Morin

Caminho

“Caminante, son tus huellas
el camino, y nada más;
caminante, non hay camino,
se hace camino al andar.
Al andar se hace camino,
Y al volver la vista atrás
Se ve la senda que nunca
Se há de volver a pisar.
Caminante, no hay camino
Sino estelas en la mar.”

Antonio Machado, Canto XXIX, Proverbios y Cantares.

 “Originalmente, a palavra Método significava marcha. Aqui, é preciso aceitar o caminhar sem caminho, o fazer o caminho andando. Aquilo que Machado dizia: Caminante no hay caminho, se hace camino al andar.

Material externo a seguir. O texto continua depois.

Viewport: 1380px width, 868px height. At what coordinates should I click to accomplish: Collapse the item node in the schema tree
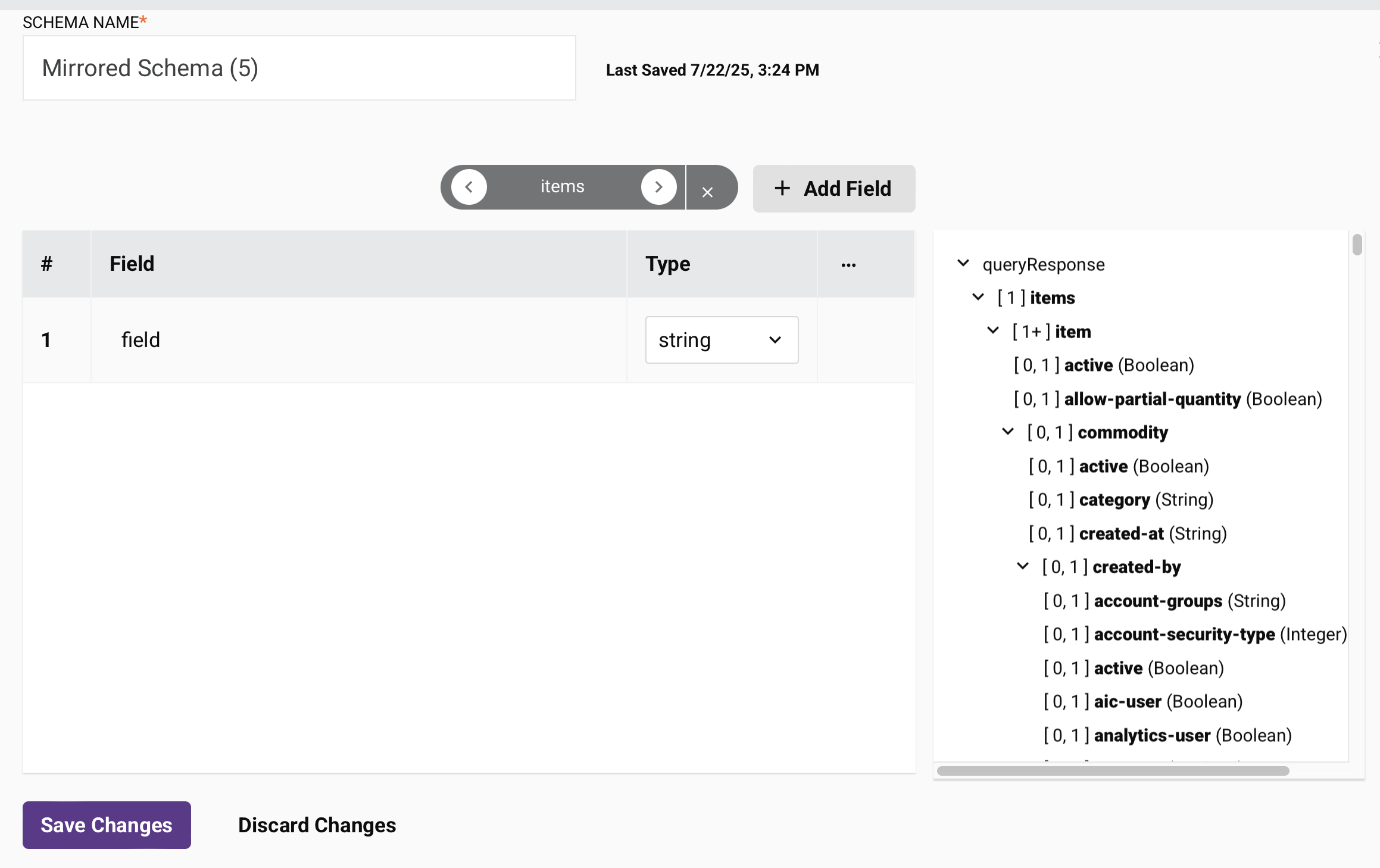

O método só pode formar-se durante a pesquisa; ele só pode desembaraçar-se e formular-se depois, no momento em que o termo se torna um novo ponto de partida, desta vez dotado de método. Nietzsche o sabia: ‘Os métodos vêm no final’ (Anti-Cristo). (...)
O Método. T1. A natureza da natureza. Éditions du Seuil, Paris, 1977. Tradução livre Nurimar Falci, 2001.

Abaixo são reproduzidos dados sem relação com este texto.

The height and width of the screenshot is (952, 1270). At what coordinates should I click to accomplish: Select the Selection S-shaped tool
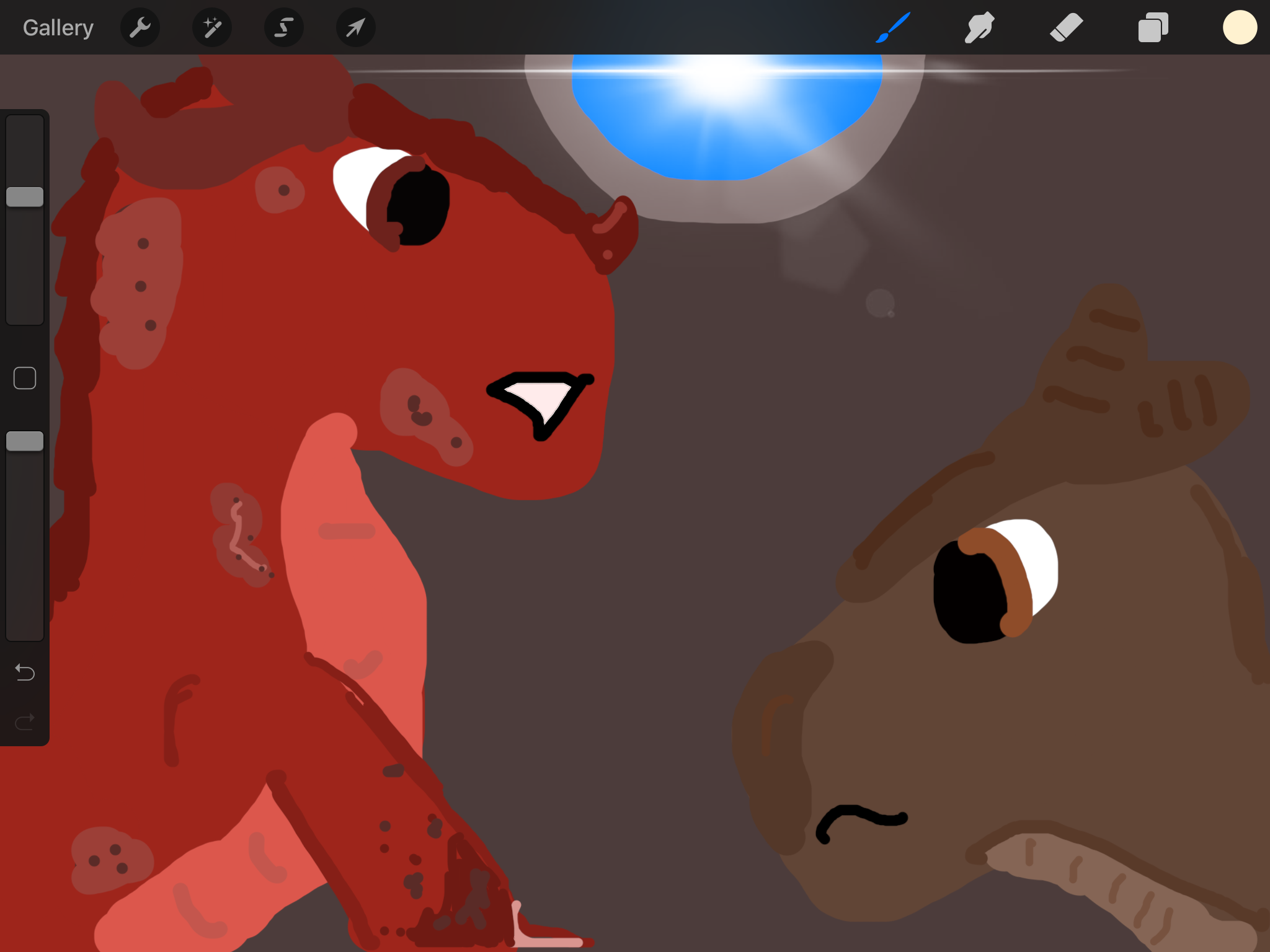tap(284, 28)

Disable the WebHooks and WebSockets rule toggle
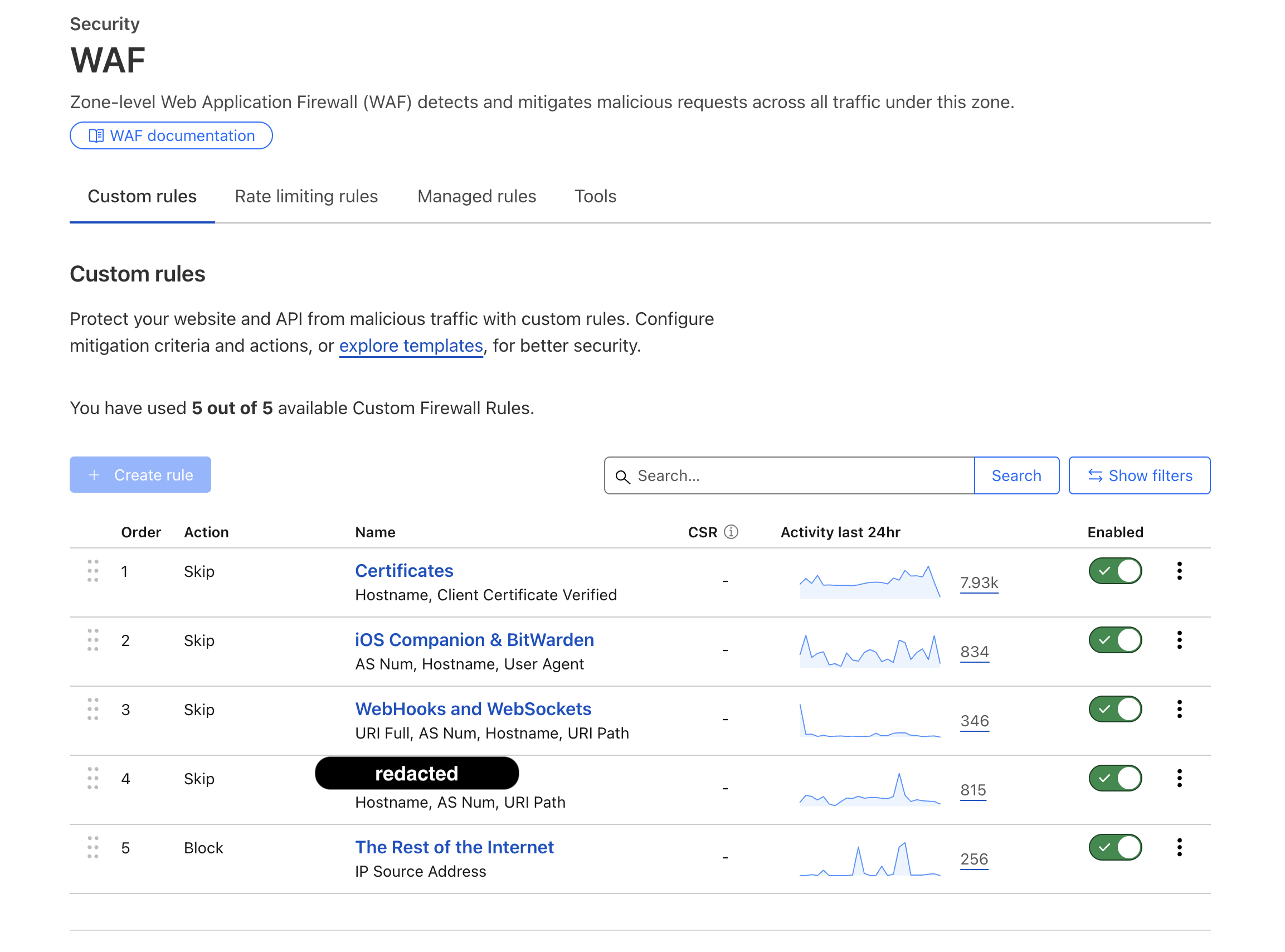1115,709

“Quinta-feira, 11 de agosto 1994. Dificuldade em encontrar o equilíbrio para reformular o meu capítulo “Caminante”. Há pouco e muito de coisas íntimas. O pouco: tudo é fraco, superficial. O muito: falo do que não devo (a minha vida amorosa).
Fim de tarde, a fórmula não foi encontrada.”
1994. Uma ano Sísifo. Diário de fim de século. Publicações Europa-América. Lisboa, 1998.
 
“Eu não deixei de ser caminhante. Minha vida foi e continua a ser uma vida em movimento, errante, em meandros, impulsionada por minhas aspirações múltiplas e antagônicas. Obedeci continuamente a meus demônios, mas acontecimentos e acasos trouxeram descontinuidades, levando-me aonde não sabia que devia ir, mas aonde eu reencontrava meus demônios. Continua a ir de um meio a outro, a circular na sociedade, nas sociedades, recusando-me a me deixar encerras na casta (principalmente intelectual). Fui fiel à ‘concepção sintética de vida’. (...)
‘ Foi o caminho, não que eu tracei para mim, mas que minha caminhada traçou: Caminante no hay caminno, el camino se hace al andar’.
Meus demônios. Bertrand Brasil, 1998.